Keiser M3i
Zach CardozaTulare, CA
I co-developed the broadcast Bluetooth protocol that powers the Keiser M3i indoor cycling bike, working alongside Keiser's contracting electrical engineer. The protocol uses the three Bluetooth broadcast channels to carry real-time telemetry from as many as 254 bikes in a single class.
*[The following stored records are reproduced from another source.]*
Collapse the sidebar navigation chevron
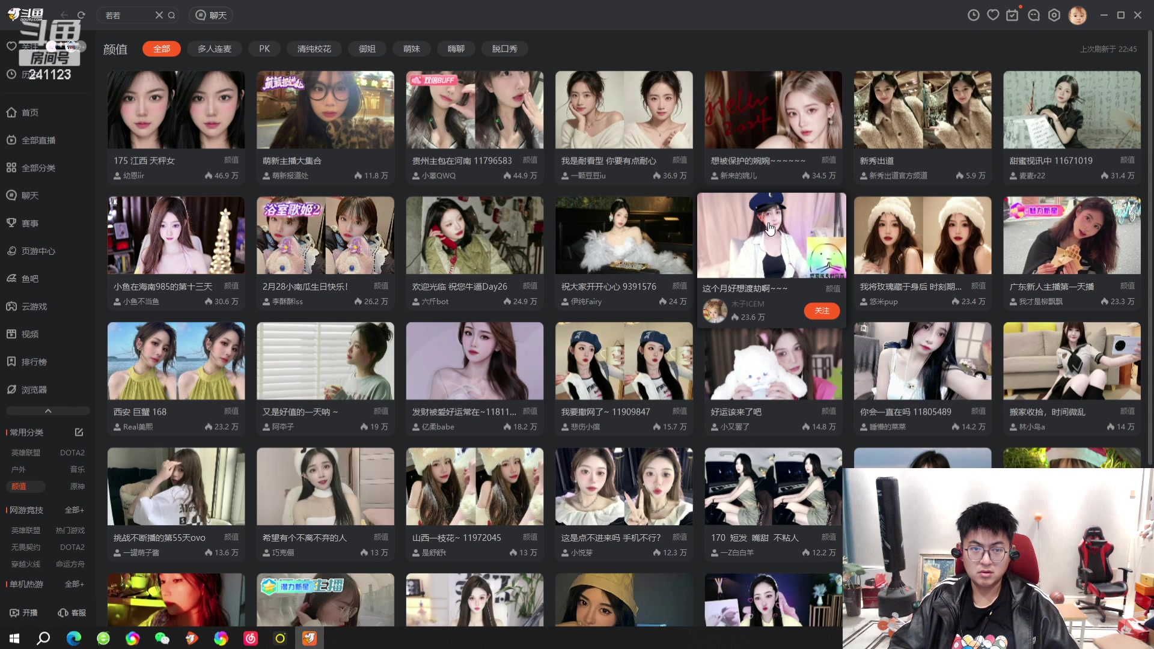 pyautogui.click(x=48, y=411)
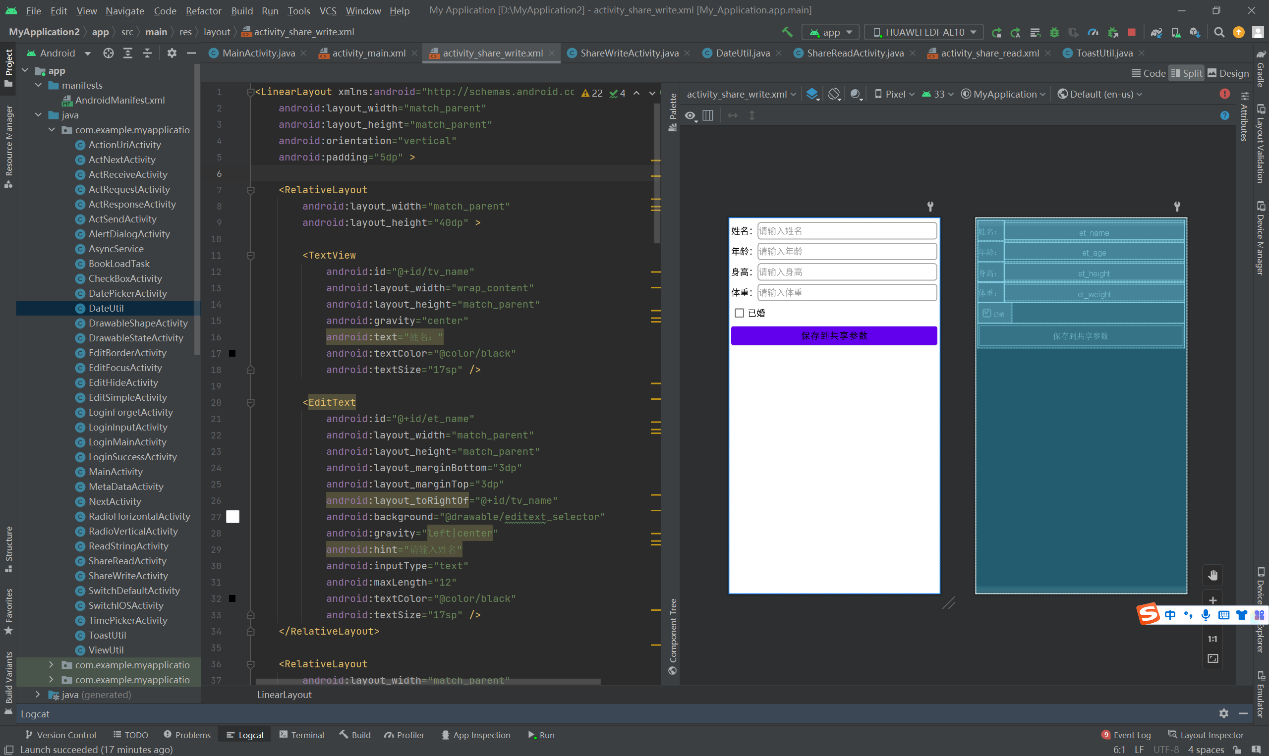The height and width of the screenshot is (756, 1269).
Task: Open the HUAWEI EDI-AL10 device dropdown
Action: point(924,32)
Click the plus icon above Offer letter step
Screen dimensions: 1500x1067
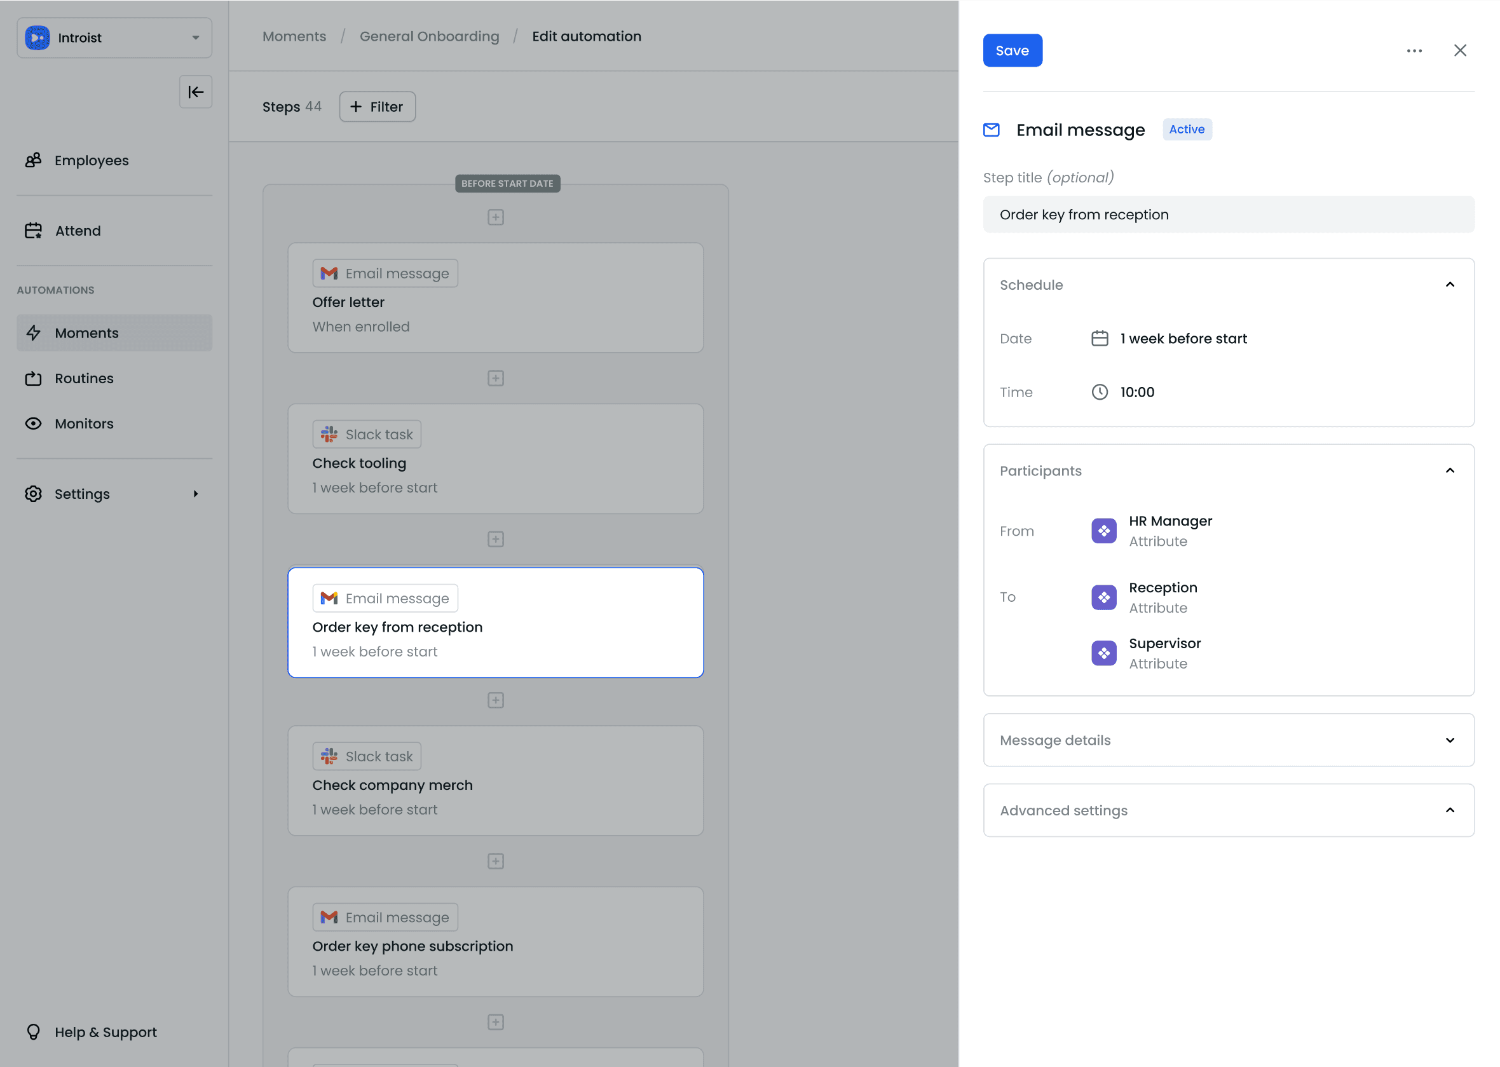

I also built the iOS and Android companion apps, which reached around a quarter million downloads without any marketing spend behind them.
- Role
- Software Engineer
- Employer
- Keiser Corporation
- Dates
- 2013 - 2018
- Scale
- 200,000+ units sold
- Class systems support up to 254 simultaneous bikes
- Standard bike at LA Fitness and Orangetheory Fitness
- Bike of choice for most independent spin studios
- Best-selling indoor cycling bike in the world at peak
- Outcomes
- One of the earliest Bluetooth 4.0 (BLE) consumer devices on the market
- Around 250,000 organic downloads of the consumer companion apps
- Tech
- Bluetooth Low Energy
- Custom broadcast protocol
- Nordic NRF52 firmware
- iOS, Android
There was no off-the-shelf protocol that fit what the M3i needed: real-time telemetry from a room full of bikes to a single receiver. The contracting electrical engineer and I co-developed a custom broadcast-only Bluetooth protocol that used the three BT broadcast channels, capable of supporting up to 254 simultaneous bikes per class (256 minus reserved IDs). Built on custom Nordic NRF52 firmware initially. Later commoditized to off-the-shelf hardware sourced from China after iPhone iBeacon broadcasts started causing collisions in the original receivers.
The in-class projection system reads telemetry from every bike in the room and renders dials, leaderboards, and per-rider metrics on a projector or display. The consumer companion apps were a separate workstream: simple bike pairing, workout history, and stats sharing. They reached around 250,000 organic downloads without marketing spend, which surprised everyone.
Industry-partnership trainer apps followed: tools that let professional sports trainers walk a room and see live per-bike telemetry on their phones. The partnerships I worked through during this period spanned most of the Premier League, most of the Bundesliga, the Spanish soccer leagues, and the majority of US professional sports teams (with a few notable exceptions). The M3i itself eventually became the standard bike at LA Fitness and Orangetheory Fitness, and the bike of choice for most independent spin studios.